At last I have a working intraframe VP6 encoder. And the encoded data is decoded fine by the reference decoder as well as by open-source ones. So here I’ll describe what I had to do in order to achieve that result.
First, I had to fix some bugs, mostly related to overflow corner case handling and multistream interpretation in case of simple profile. This made my decoder produce conformant but not optimal stream.
Then I moved to an optimal model generation. It is done by trying to encode block data in the same way as you do it later but instead of encoding bools you simply count them (and skipping all operations that should write data with fixed probability). After that you convert those counts into probabilities, send the models and encode the rest of data using them.

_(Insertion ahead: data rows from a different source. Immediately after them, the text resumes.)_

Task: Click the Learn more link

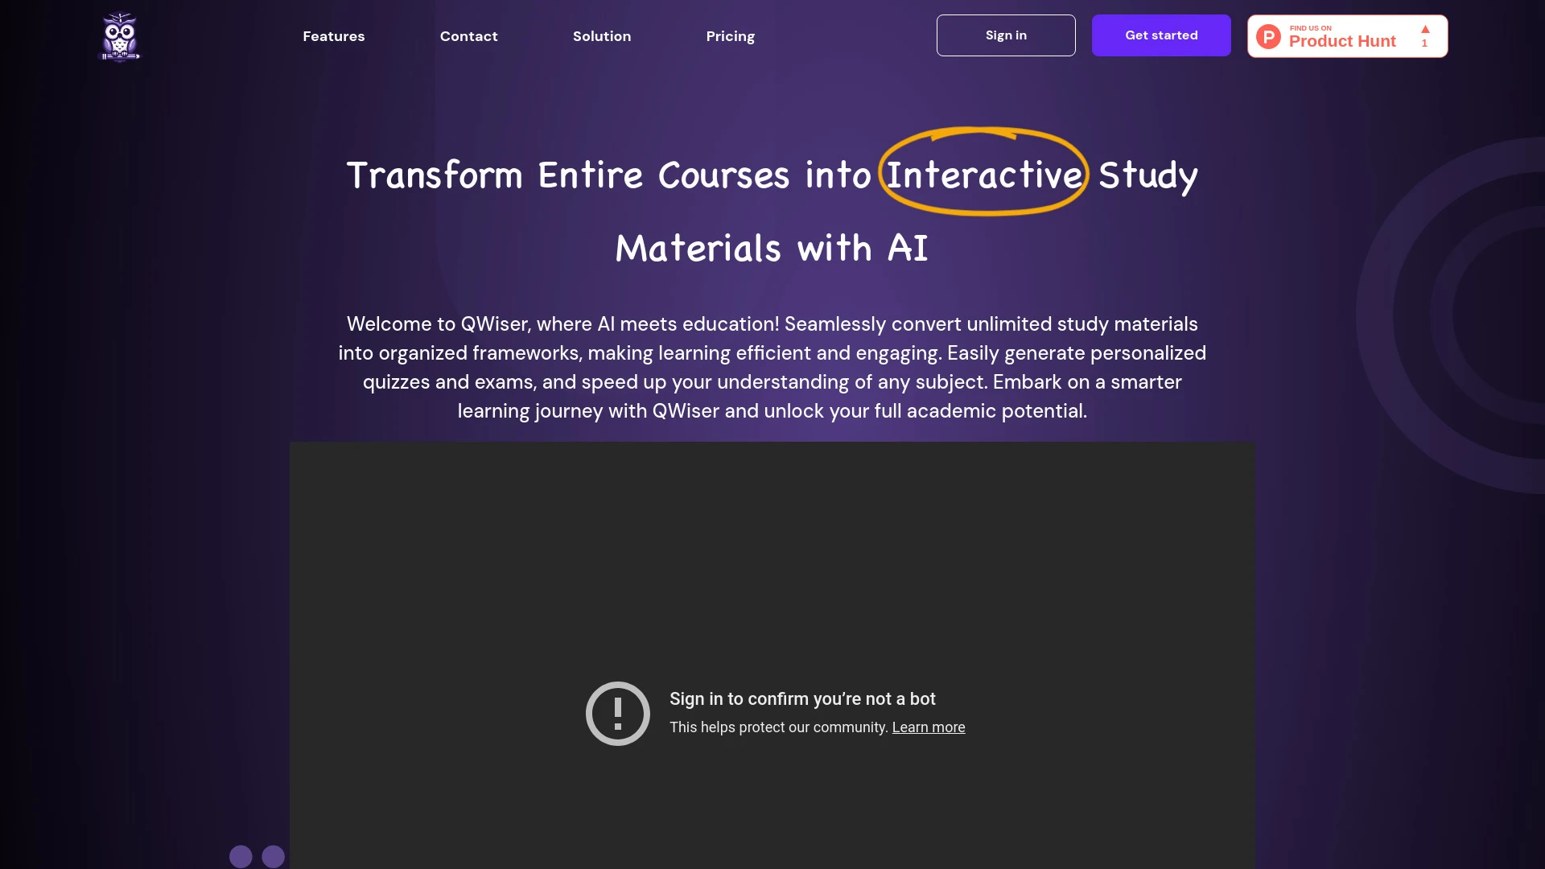Action: coord(929,727)
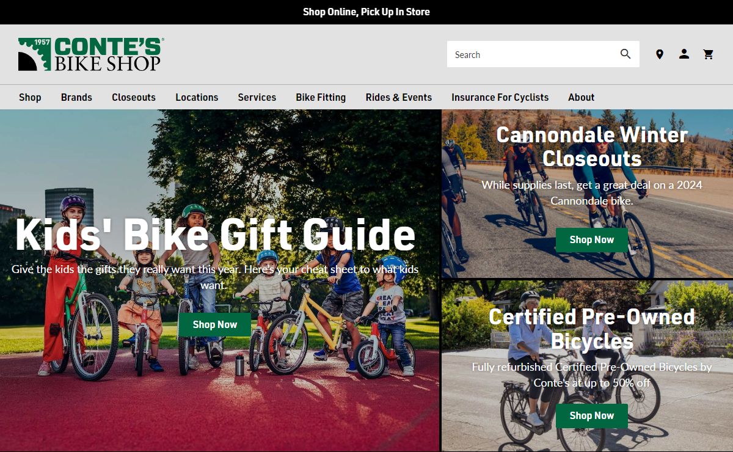733x452 pixels.
Task: Click Shop Online, Pick Up In Store banner
Action: (367, 12)
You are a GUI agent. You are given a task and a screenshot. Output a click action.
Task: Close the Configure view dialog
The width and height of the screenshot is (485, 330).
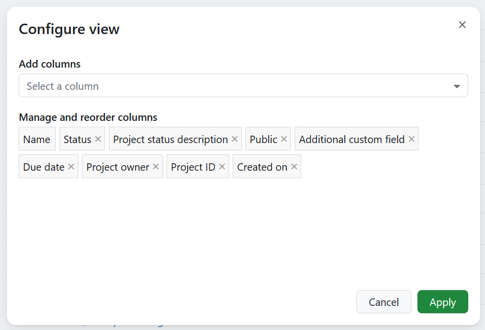point(462,25)
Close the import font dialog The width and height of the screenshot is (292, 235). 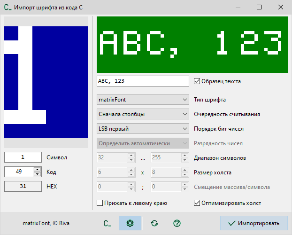tap(280, 8)

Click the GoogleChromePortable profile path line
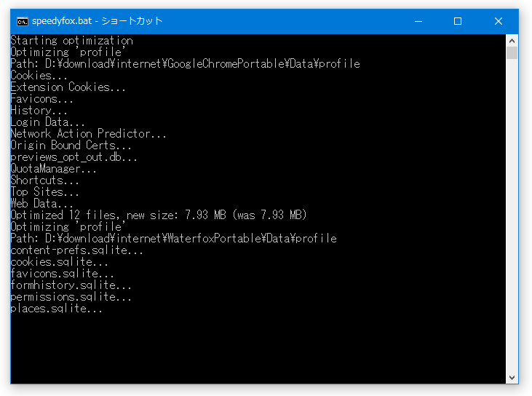186,64
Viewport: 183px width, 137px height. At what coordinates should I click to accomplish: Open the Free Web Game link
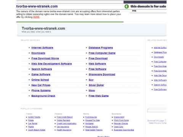(98, 96)
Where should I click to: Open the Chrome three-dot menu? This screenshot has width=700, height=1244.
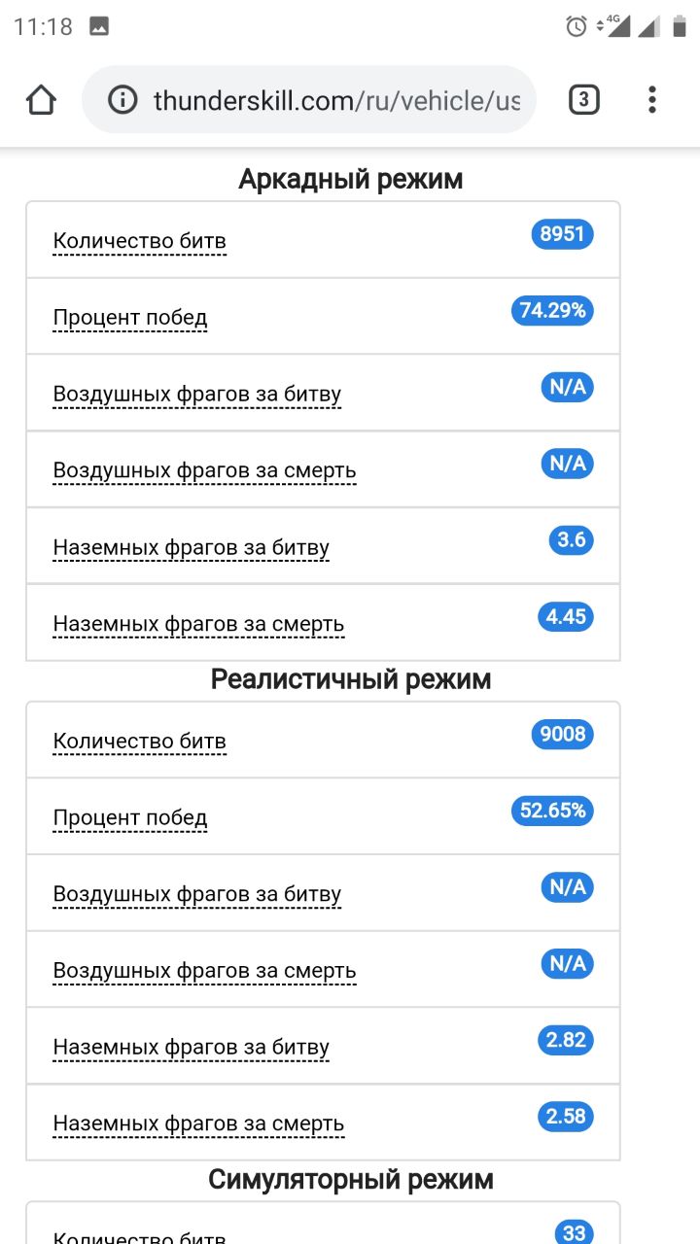click(x=651, y=99)
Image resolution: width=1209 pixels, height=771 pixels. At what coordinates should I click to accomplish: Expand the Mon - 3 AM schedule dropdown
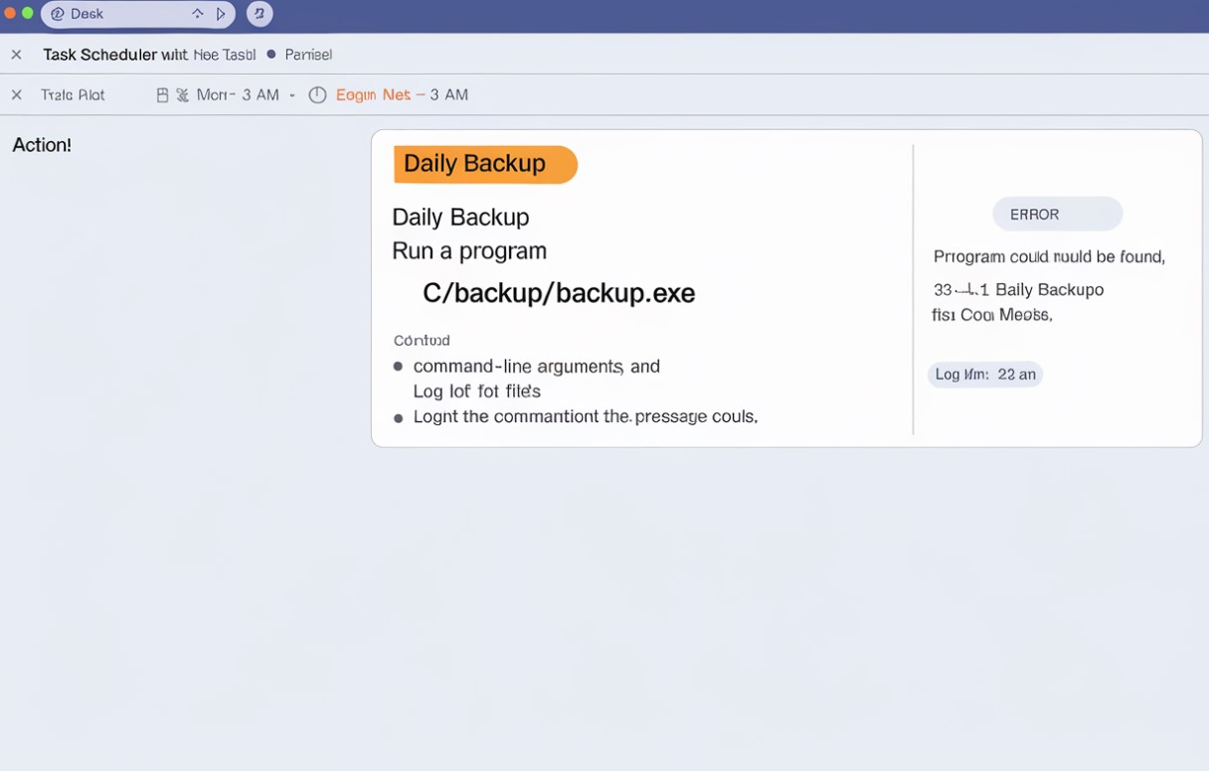coord(291,94)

My test sample encoded using default models takes 239846 bytes, the same file encoded with models adapted for each frame takes 282308 bytes. Quite a surprise, isn’t it? Of course it happens because the overhead for storing model probabilities is larger than the savings for the model. The solution to that is obvious: you don’t store the probabilities that do not lead to the savings (and VP5 and later each probability is updated individually except for the calculated ones of course). Simply compare the amount of bits it takes to encode data using old and new probabilities, add 7 bits needed to code new probability itself and that’s it. Calculating the amount of bits is trivial too: -log2(zero_prob/256) * num_zeroes + -log2(1.0 - zero_prob/256) * num_ones
(I simply took a pre-calculated table for all 256 possible probabilities with 1/8th of bit precision that I used in my earlier experiments, the amount of encoded bits is stored in the counters used to determine probability). With that the output file shrank down to 218830 bytes, a noticeable gain in compression from the original 239846 bytes.
And finally I made it reconstruct the encoded frame. Currently it is useless but it will be used for encoding inter frames. This step is trivial so I don’t have to describe it.
What’s still left to do? Quantiser selection (I intend to deal with it later during experiments with RDO and rate control) and custom scans (which I probably shan’t touch at all). Maybe also Huffman coding for coefficient data but that’s rather easy and not particularly interesting.
Anyway, any idiot can write an intra-only encoder, the main challenge lies in efficient inter frame encoding and I’m moving to that.
Will you implement famous B frames?
If the authors didn’t bother with that then why should I?
I’ll try to do something about golden frame selection though.